Iterpa vai titular áreas ocupadas por posseiros no Jari
Iterpa vai titular áreas ocupadas por posseiros no Jari. Em 1967, quando comprou o controle acionário da Jari Comércio e Indústria, de empresários locais, o milionário americano Daniel Ludwig achava que se tornara dono de 3,6 milhões de hectares entre o Pará e o Amapá, onde implantaria projetos de celulose, caulim, arroz, madeira e gado. Anos depois, seus assessores lhe informaram que a área era bem menor (mas não tanto): tinha 1,6 milhão de hectares. Era o que imaginava ter passado adiante quando transferiu a Jari para um consórcio de 22 empresas brasileiras, em 1982.
Mas esse acervo envolvia um componente de incerteza. Se alguns das dezenas de papeis que constituíam o acervo fundiário da Jari eram realmente títulos de propriedade, a maior parte era apenas registro cartorial de domínio, apresentava delimitação imprecisa ou era medida por referências antigas. Logo, sua transformação em domínio pleno dependia de consolidação.
Em 1976 a Jari submeteu ao Iterpa 32 desses papeis, expedidos pelo governo do Pará na transição do império para a república: os títulos de posse. Representavam uma autorização do poder público dada ao portador para que ocupasse as terras pretendidas, consideradas devolutas (ou vagas), e, depois de medi-las e demarcá-las, submetesse o procedimento ao poder público, que legitimaria essa posse documentada, transformando-a em propriedade privada.
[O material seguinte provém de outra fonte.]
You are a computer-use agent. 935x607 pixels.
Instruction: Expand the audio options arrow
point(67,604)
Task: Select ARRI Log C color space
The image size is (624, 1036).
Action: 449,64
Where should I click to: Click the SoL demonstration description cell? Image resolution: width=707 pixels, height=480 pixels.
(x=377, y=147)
Quando o Iterpa estava processando esses títulos, o Conselho de Segurança Nacional, que exercia jurisdição sobre a área da Jari através do Gebam (Grupo Executivo de Terras do Baixo Amazonas), avocou os autos para Brasília, onde mofaram por alguns anos. Com a redemocratização do Brasil, o Iterpa conseguiu a devolução do processo, depois de muito insistir. O conselho nada tinha acrescido ao que recebera: limitara-se a um “embargo de gaveta” em nome da segurança nacional.
Recentemente, ao invés de simplesmente tratar dos títulos apresentados pela Jari, o Iterpa deu início a outro trabalho: levantar as outras ocupações na área de pretensão da empresa, feita por antigos e novos moradores, que sempre foram ignorados ou maltratados na sua relação com a empresa e o governo. O levantamento dessas posses seguiu um curso irregular e às vezes conflituoso, mas agora começa a apresentar resultados que poderão, finalmente, definir um processo iniciado 40 anos atrás, esclarecendo quem é quem naquele território e quais os seus direitos e obrigações.
O Iterpa já está em condições de expedir um “certificado de ocupação legítima” para os posseiros que cadastrou nos sucessivos trabalhos de campo numa das glebas encravadas na área de pretensão da Jari. De posse desse certificado, o ocupante estará habilitado a receber um título definitivo de propriedade da terra que ocupa. O Iterpa acredita que a legitimação dessas posses poderá abranger 150 mil hectares, em lotes individuais de 100 hectares.
A Jari, agora sob o controle do grupo Orsa, de São Paulo, renunciaria a eventuais direitos dominiais que tivesse sobre a área de reconhecida ocupação legítima, possibilitando ao Iterpa uma titulação pacífica, pela via administrativa. O acerto deverá ser feito através de um TAC (Termo de Ajuste de Conduta), com a interveniência do Ministério Público, do Ouvidor Agrário e outra autoridade afeta ao problema, para exercer o controle externo.
Só então o Iterpa concluirá a regularização fundiária da empresa. Os estudos realizados pelo instituto e a Procuradoria Geral do Estado concluíram que 230 mil hectares da área de pretensão da empresa estão cobertos por títulos de propriedade definitiva. Outros 102 mil hectares podem ter sua titulação formalizada através de resgate dos aforamentos, que constituem sua titulação. E mais 140 mil hectares seriam regularizáveis através dos 32 títulos de posse apresentados pela empresa.
Ao final, a propriedade da Jari poderia chegar a 472 mil dos 950 mil hectares que a empresa tentou recentemente incorporar ao seu domínio junto ao cartório de Monte Alegre, numa transação desfeita pela justiça. O processo de regularização também teria acompanhamento externo pelos órgãos que participariam da legitimação das posses.
A área remanescente, de aproximadamente 500 mil hectares, seria transferida ao Estado, que poderia transformá-la numa floresta estadual, passível de manejo para múltipla exploração econômica, inclusive para fins não madeireiros, como aspiram as comunidades tradicionais da área. Um conselho deveria ser formado para definir o uso da unidade de conservação e para acompanhar os projetos que fossem apresentados. Talvez assim, afinal, se chegasse a um fim mais justo e nobre para o antigo latifúndio do coronel José Júlio de Andrade e seus sucessores, de Ludwig ao grupo Orsa.